▶ _Consigne 1_
Reproduisez tel quel un passage de l'article sur le rachat de 3Par par Dell : commencez aux mots "Le constructeur texan" et arrêtez-vous après "de fusil d'IBM.".

▶ _Page_
+===+

Avec le rachat de 3Par : comment Dell veut devenir un grand du stockage

Le constructeur texan a annoncé hier son intention de racheter 3Par pour 1,15 Md$. Cette acquisition permettrait à la firme de se doter d'une offre de stockage haut de gamme à même de rivaliser avec les Symmetrix, USP-V et autres DX-8000 sur le marché des datacenters virtualisés. Elle confirme les ambitions du Texan sur le marché du stockage externe, un marché dont il était le n°4 mondial au premier trimestre et sur lequel il affiche une croissance rapide. Avec l'acquisition de 3Par et celle d'Ocarina, réalisée en juillet, Dell est sans doute désormais n°3 mondial, encore très loin d'EMC, mais à une portée de fusil d'IBM.

+===+

▶ _Données fournies_

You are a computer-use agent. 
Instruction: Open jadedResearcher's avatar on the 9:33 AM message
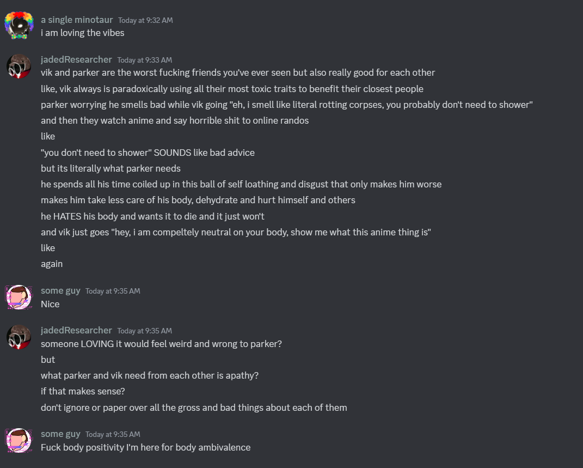click(19, 66)

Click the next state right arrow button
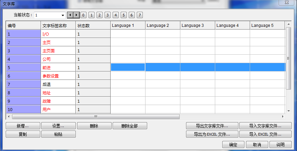[x=76, y=15]
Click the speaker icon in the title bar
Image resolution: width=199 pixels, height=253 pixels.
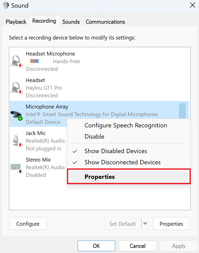coord(5,5)
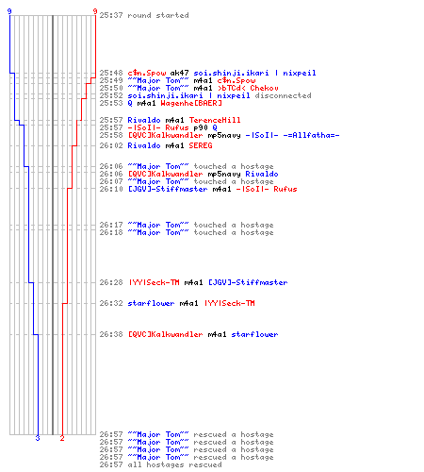
Task: Click blue team starting count 9
Action: pos(9,11)
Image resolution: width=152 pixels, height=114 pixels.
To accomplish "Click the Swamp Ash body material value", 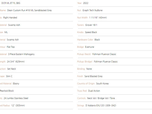I will tap(14, 25).
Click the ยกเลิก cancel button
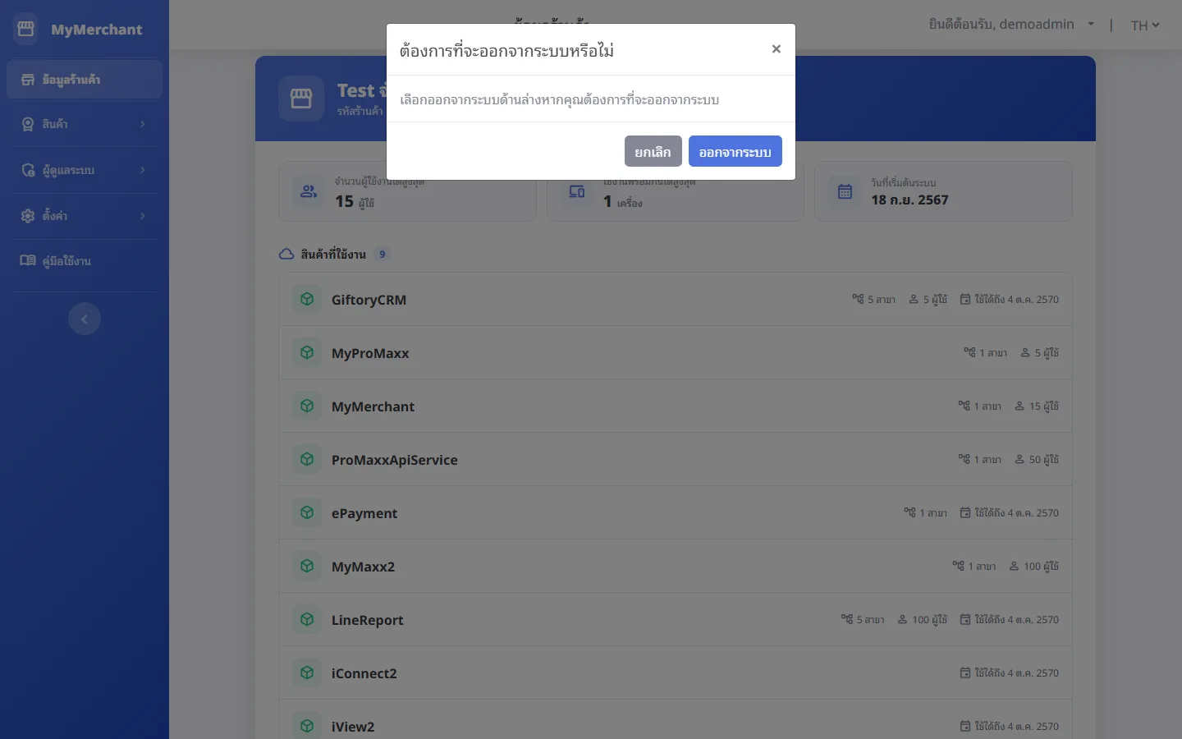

+===+

▶ _Consigne 2_
Renvoyez chaque ligne des rangées qui contient le mot "height", en tenant compte de la casse.

▶ _Résultat 1_
Le constructeur texan a annoncé hier son intention de racheter 3Par pour 1,15 Md$. Cette acquisition permettrait à la firme de se doter d'une offre de stockage haut de gamme à même de rivaliser avec les Symmetrix, USP-V et autres DX-8000 sur le marché des datacenters virtualisés. Elle confirme les ambitions du Texan sur le marché du stockage externe, un marché dont il était le n°4 mondial au premier trimestre et sur lequel il affiche une croissance rapide. Avec l'acquisition de 3Par et celle d'Ocarina, réalisée en juillet, Dell est sans doute désormais n°3 mondial, encore très loin d'EMC, mais à une portée de fusil d'IBM.

▶ _Résultat 2_
Image resolution: width=199 pixels, height=253 pixels.
Image resolution: width=152 pixels, height=114 pixels.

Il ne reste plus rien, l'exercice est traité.